Photographer Carsten Krieger gives an insight into the inspiration for his book The Whispering Land, a photographic tour of Ireland’s rugged west coast with over one hundred stunning images.

 

The Whispering Land is all about the Irish landscape and the stories this landscape has to tell. I have been travelling and photographing Ireland for over 20 years and with every image I made there was a little story. Sometimes an image came into being because of a story I had heard, sometimes I discovered a tale about a place I had visited and photographed after the fact.
The idea to put the images and stories together came about during one of many visits to a very special place close to where I live. This place, a small bay at the Shannon estuary, is locally known as the “Drowned Forest”, a stretch of coast made of peat, embedded in which are countless old tree trunks and branches.

Today this Drowned Forest gets engulfed by the tides twice each day and with each high tide some of it is being washed away. Sometime in a distant past however this must have been a vast forest made of mighty Scots pines and graceful birch trees and covering a landscape through which a much smaller river Shannon meandered its way.

There is also a tale that tells of three brothers, local chieftains on the Loop Head Peninsula, and their sister who resided close to where today the Drowned Forest can be found. A small distance offshore and almost halfway between the Clare and Kerry shorelines, sat a small island known as Kilsteefeen, home to a picturesque farming village and fertile pastures.

The sister was kept under constant supervision by at least one of the brothers. The reason for this was a prophecy that predicted a great disaster should the sister ever marry and so the brothers kept her away from any potential suitors. However, on the other side of the Shannon lived a sorcerer who had taken a liking to the sister, whom he had glimpsed on his regular visits to County Clare. Not surprisingly, his courtship was rejected by the brothers, so the sorcerer started to brew up another plan.

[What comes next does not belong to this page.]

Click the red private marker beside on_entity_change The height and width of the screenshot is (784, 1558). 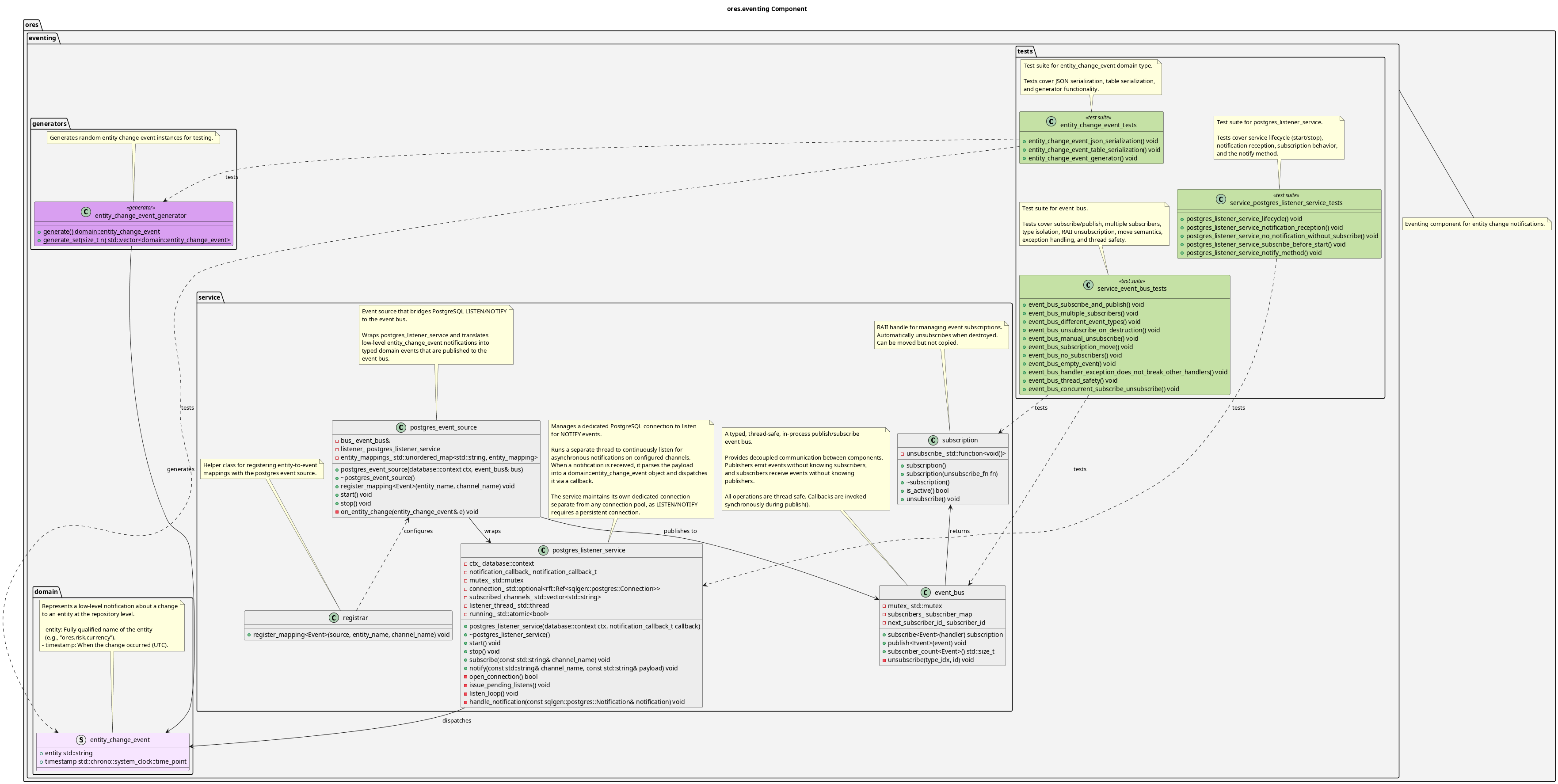[x=337, y=512]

Cattle raiding was a common pastime back then and sudden forays happened on a regular basis. The sorcerer took advantage of this and hired some men to steal the brothers’ cattle, hoping to lure them away from their sister. Soon after the sorcerer’s thugs had taken off with the cattle, the alarm was raised and naturally, not suspecting anything, the brothers and their guards gave chase to the thieves.

This left the sister only under the protection of the local druid who had been very much aware of the sorcerer’s amorous intentions and suspecting foul play, put some magic protections in place. These however were no match for the sorcerer who, to cut a long story short, broke the druid’s enchantments and put him to sleep. Then he took the girl, jumped in a waiting boat and started to make his way back to Kerry.

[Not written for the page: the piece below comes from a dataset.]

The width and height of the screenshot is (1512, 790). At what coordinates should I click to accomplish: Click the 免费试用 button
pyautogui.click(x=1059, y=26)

Not long after the sorcerer and the girl had left, the druid woke up and immediately realised that the sister was gone and probably already halfway to Kerry. Furious, he set out to stop the sorcerer and in his rage called upon the elements, causing the Shannon to rise up and the westerly winds to blow a gale. Huge waves rolled into the narrow channel of the estuary from the Atlantic.

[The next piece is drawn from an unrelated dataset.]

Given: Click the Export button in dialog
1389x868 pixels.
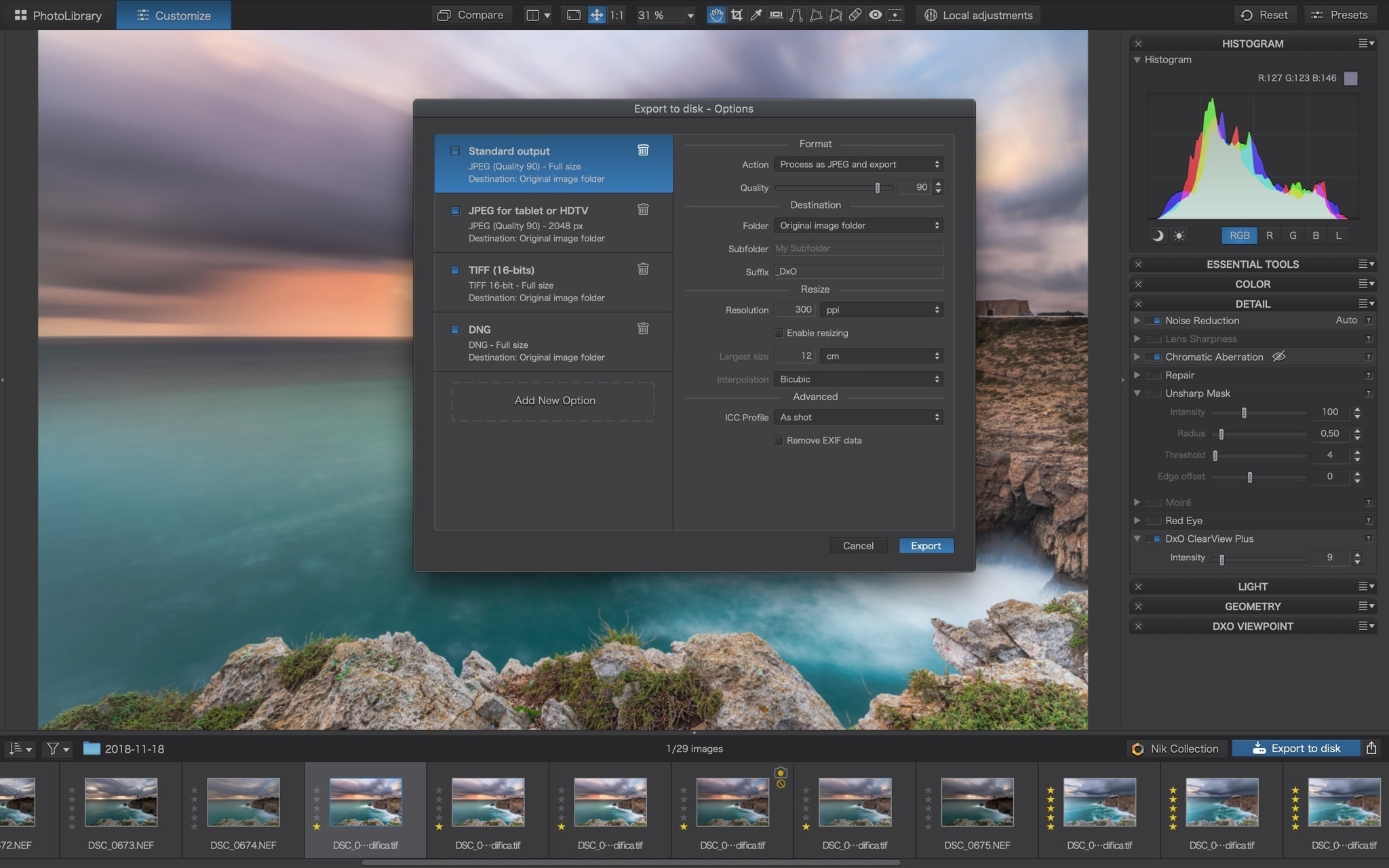Looking at the screenshot, I should point(926,546).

The sorcerer, who was indeed already halfway across the river, saw the sky darken and a wall of water coming towards him. His muttering of counterspells came too late. The massive tidal wave swept him away and only moments later also engulfed the island of Kilsteefeen. The houses, stables and the church, along with all the island’s people, vanished forever under water.

Another story involving magic took place a bit further north in Connemara and this tale doesn’t explain sea level rise but geologic processes. The Twelve Bens and Maumturk Mountains dominate and watch over the Connemara landscape. At times their distinct dome shapes glisten silvery in the sun, at other times dense clouds shroud the peaks in flowing white sheets.